I'll have to take a closer look at issues with results merging/pruning.
I had previously stated that, currently, templates are matched purely by the query qualifier set being a subset of the templateGroup, rather than an exact match (i.e. both sets are equivalent, templateGroup has no additional qualifiers). I can change this to expecting an exact match instead?
the record cutoff is checked after each query. If a query returns an absurd number of records, it's possible to exceed the record cutoff by an absurd amount. Should we instead delete records above the cutoff? I'd like @andrewsu's opinion on this as well.
Looking into it.
I don't have a problem with this -- @andrewsu?

andrewsu commented 1 year ago

@colleenXu can you post the question to one of the translator slack channels? I can see arguments both ways, and I think this is something that should be standardized across ARAs.
Originally my impression was that if we have the results beyond our threshold, might as well keep them. But I hadn't thought of the fact that other downstream things need to happen (like ID resolution). If those downstream things are essentially preventing BTE from returning the partial results, then I vote for deleting excess records. If not (and the issue is only the oddity of exceeding our threshold by a significant margin), then I vote for keeping the excess records. EDIT: decision made during 2023-01-11 meeting to delete excess records.

5. I'd suggest 500 to match what ARAX returns.

tokebe commented 1 year ago

@colleenXu I've fixed the results merging count and logging. As a result, I can confirm that no results are being dropped. Running sumatriptan, I get 433 results added across the templates, and 244 results in the final response. Logging now shows 189 results that were combined. 433 - 189 = 244, everything checks out.

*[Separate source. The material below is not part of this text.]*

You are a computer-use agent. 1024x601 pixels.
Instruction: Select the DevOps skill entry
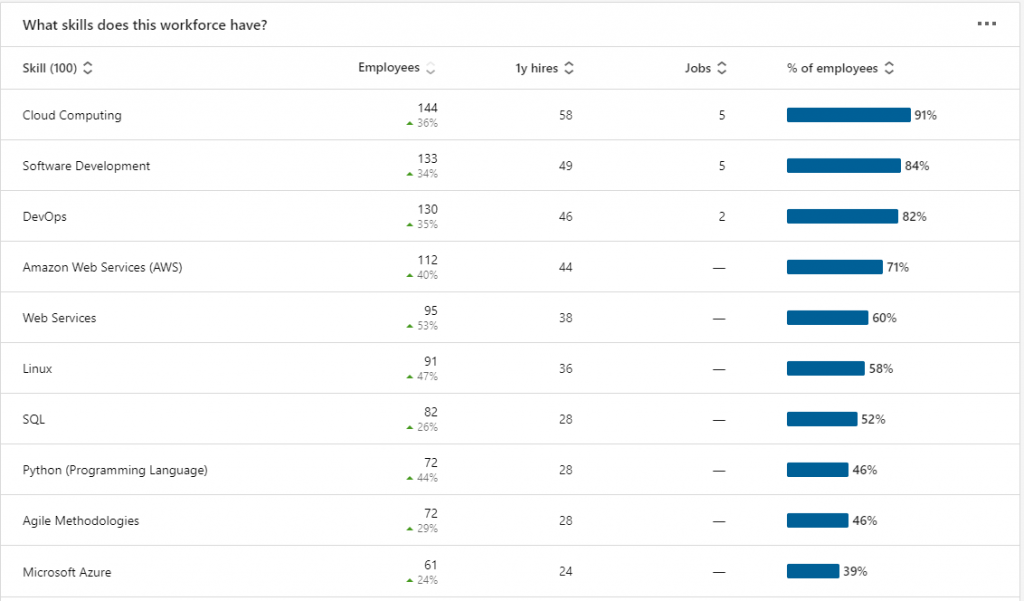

I was actually running in circles for a while because I thought I had to account for the number of results merged into, but this is simply a count of results from the 244 that were combined from multiple templates.

I'm not sure what's different between our locals that cause a difference in numbers, (perhaps I haven't updated specs recently?), but all results are accounted for, and no code is dropping results.

I've also fixed issue 4 -- a piece of code in call-apis was still using pre-qedge-refactor accessors, breaking the counts.

Additionally, I've pushed changes so records are truncated to the cutoff, and changed the creative limit to 500.

All set to proceed with testing again 👍

colleenXu commented 1 year ago

@tokebe

Questions I have after my second round of testing:

Followup on Point 1 of this post: When I run a decreased query for sumatriptan (PUBCHEM.COMPOUND:5358), I notice that there are 234 final results but one of the templates reports getting 247 results (in the logs). I'm then confused...if we're not truncating results, how can a template get more results than there is at the final count?

TRAPI query for `decreased` sumatriptan + screenshot of logs

{
    "message": {
        "query_graph": {
            "nodes": {
                "gene": {
                    "categories": ["biolink:Gene"]
                },
                "chemical": {
                    "categories": ["biolink:ChemicalEntity"],
                    "ids": ["PUBCHEM.COMPOUND:5358"]
                }    
            },
            "edges": {
                "t_edge": {
                    "object": "gene",
                    "subject": "chemical",
                    "predicates": ["biolink:affects"],
                    "knowledge_type": "inferred",
                    "qualifier_constraints": [
                        {
                            "qualifier_set": [
                                {
                                    "qualifier_type_id": "biolink:object_aspect_qualifier",
                                    "qualifier_value": "activity_or_abundance"
                                },
                                {
                                    "qualifier_type_id": "biolink:object_direction_qualifier",
                                    "qualifier_value": "decreased"
                                }
                            ]
                        }
                    ]
                }
            }
        }
    }
}

I circled in orange the numbers mentioned above. Screen Shot 2023-01-19 at 3 50 51 PM

Another followup on Point 1: I'm still confused by the "merge" logs (TRAPI and console) 😖 since I don't understand how, when merging the results from two templates, the "merged result" and "final result" numbers can be larger than the result count for one of those templates. The chem estrogen's queries are good examples (see the collapsed section below for the TRAPI query / info.
- related question: I notice only 1 "merge" log at the end of creative-mode execution, even when we execute > 2 templates. However, it kinda looks like we merge previous results with new results after running each template - so it'd make more sense to put logs there (how many were merged / how many results there are so far). But maybe I'm incorrect?
- related question: it looks like we merge results before we truncate to 500. Just checking if my understanding is correct...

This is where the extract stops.